商品数が多いことと、強い店であることは、あまりイコールではありません

実店舗の商品設計を考えるとき、「選べるほうが親切ではないか」「幅広く置いたほうが売れるのではないか」と思うのは自然です。もちろん、それで機能する業態もあります。ただ、少人数で運営するブランド実店舗では、選択肢の多さがそのまま強みになるとは限りません。

アソートメント研究では、品揃えを増やすことにはプラスもある一方で、情報過多や認知負荷、選択の難しさのようなマイナスもあると整理されています。さらに、選択過多に関する研究では、選択肢の数そのものより、比較の複雑さ、判断の難しさ、好みの不確実さが高いときに、選びにくさが強まりやすいことも示されています。
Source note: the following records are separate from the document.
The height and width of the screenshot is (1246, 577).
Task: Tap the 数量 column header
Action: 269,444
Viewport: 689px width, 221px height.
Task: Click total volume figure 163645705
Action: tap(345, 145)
店頭で似た商品が並びすぎると、生活者は迷いやすくなり、スタッフは比較説明に時間を取られ、結果として売場全体が重くなります。少人数で回す店にとって怖いのは、売れないことだけではありません。選ばれにくい上に、回しにくい状態になることです。

だから、店頭に何を並べるかを考えるときは、「たくさん見せる」より先に、「まず何を見せるか」を決めたほうがいい。その順番が大事になります。


少人数で回る店ほど、“シンボリックな商品”が必要になります

ここで言うシンボリックな商品は、単なる売れ筋ではありません。
そのブランドを初めて見る人にとって、「まずこれを見ると、この店の価値がわかる」と言える商品です。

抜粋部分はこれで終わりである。